If I was 20 something (years-old) I might have felt doomed, but having grown up in the High Sierras where the power went out in every rain storm I knew I could simply wait it out.
Not having electricity or even indoor plumbing was a way of life for most folks a century ago, and a few like my uncle Lon in Montana (photo above) lived just fine--well in to the 1950s--without modern technology most city folks couldn't tolerate not having.
Their indoor plumbing was a hand-operated pump on the kitchen sink, they heated their house with a wood stove, their toilet was an outdoor privy, and all their lighting was provided by kerosene lamps.
I'm bettin' there are some young folks alive today that couldn't even find Montana without an iphone or some other form of global positioning system (GPS). Lon and his family finally got electricity and indoor plumbing in the 1960s.
This morning I was thinking about my grandsons and the today's technology. The things they take for granted--like televisions, computers, and cell phones--didn't even exist when I was a youngster. I started making a list of the technical advances during my 70 years on plant earth.
I can still recall sittin' in the living room during the 1940s (nobody had a family room in those days) listening to Red Ryder or the Lone Ranger on the radio. My family didn't own a television until I was about seven years old.

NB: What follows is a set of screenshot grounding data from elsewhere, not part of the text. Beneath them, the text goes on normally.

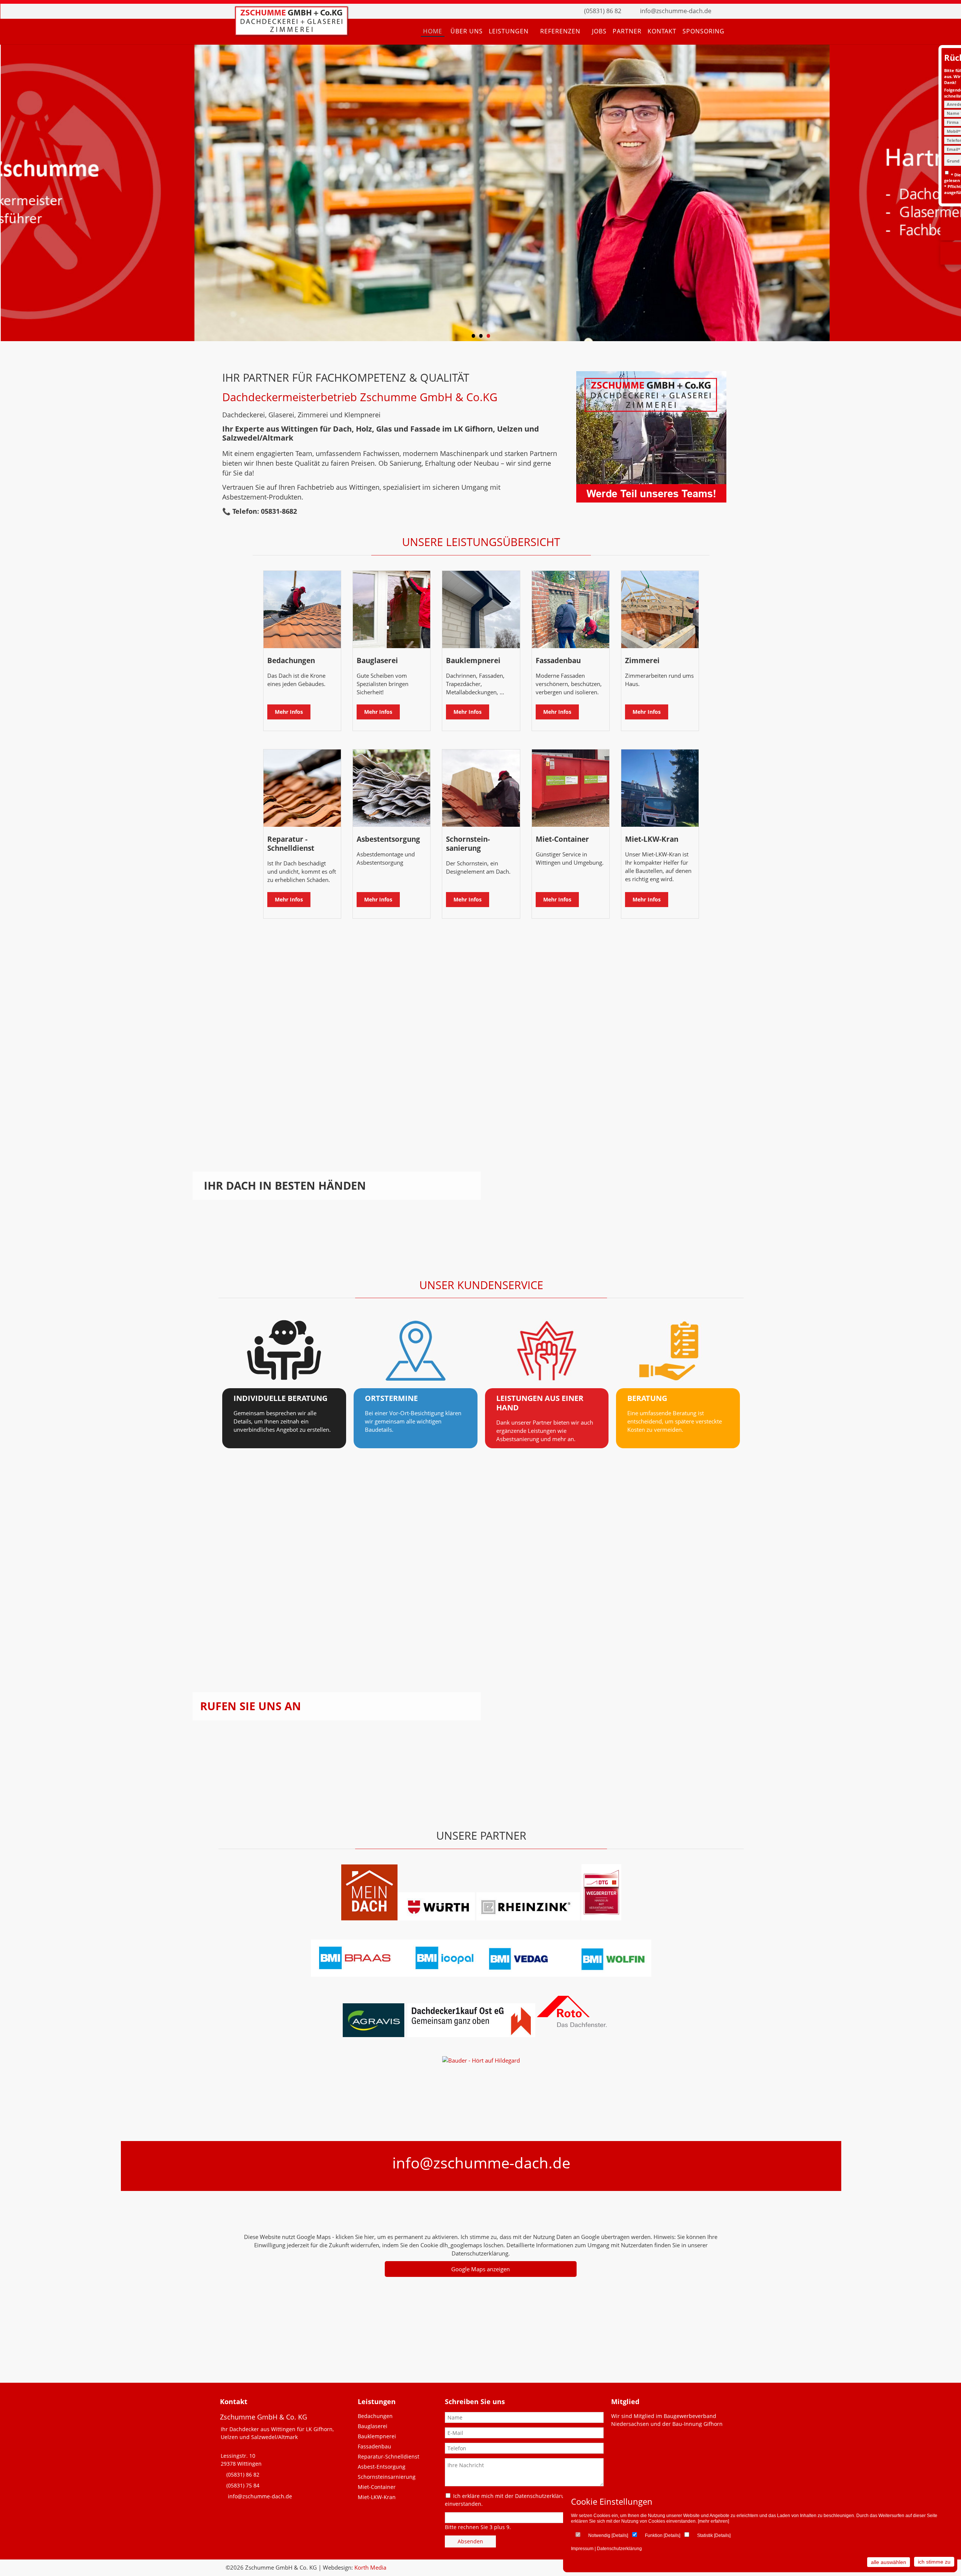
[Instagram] (737, 11)
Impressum (582, 2548)
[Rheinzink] (528, 1918)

Then one day in 1949 dad brought home a brand new Hoffman television set (similar to the ad photo above). It had a huge 12" screen, and it was a wonder! I can still remember watching shows like "Time for Beany," "Hopalong Cassidy," and "The Lone Ranger" all of which were new shows in 1949.
A few years later (after we got a 'portable' TV) I recall sitting on the back porch on summer nights watching "Spade Cooley" or "Hollywood Wrestling" while sipping Dad's Old Fashion Root Beer.

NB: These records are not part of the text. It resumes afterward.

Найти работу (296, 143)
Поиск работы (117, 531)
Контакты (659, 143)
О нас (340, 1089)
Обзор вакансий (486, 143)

The next bit of technology to come to our place was a new RCA 45 record player. Dad had to have a radio repairman add an audio jack to our Philco radio, so the record player could share the speaker. Mom was a big country music fan, so from then on we were serenaded by the likes of Eddie Arnold, Tennessee Ernie Ford, and the Sons of the Pioneers.
It was about the time I graduated from high school that color television came into being.
Beginning in the 1960s (about the time America was leading the quest to explore space) technology seemed to advance at 'warp speed' (pun intended). In quick succession I saw the invention of 8 track tape player, the audio cassette tape player, the video cassette tape recorder and player (VCR) (I got one in 1978), and finally the CD player.
Computers were in the work place by the 1980s, but I always relied on the 'bean counters' and 'finance managers' to generate spread sheets, so I wasted no time fiddling with a computer.
Then in 1993, I landed a nice consulting job for a major California bank. That job required reports created with 'Word Perfect' (word processing) and 'Lotus 123' (spread sheets). I bought an IBM laptop, a dot-matrix printer, took a couple of crash courses (software training), and managed to generate my first report for the bank a couple weeks later.
I guess that consulting job put me ahead of the curve with personal computing because by late 1995 I had my own website. Today I'm amazed by all the new stuff that turns up online every year.
Technology like Google, YouTube, and Facebook has come a long way, and provides us with a lot of entertainment, but…
There are those times it's nice just to saddle my horse, ride into the rocky hills of Chatsworth, and drift back in time to place without any man-made gadgets.
I wonder what would happen if some catastrophe knocked out the power grid for a couple of years. I know I'd be alright, but I worry about my grandsons.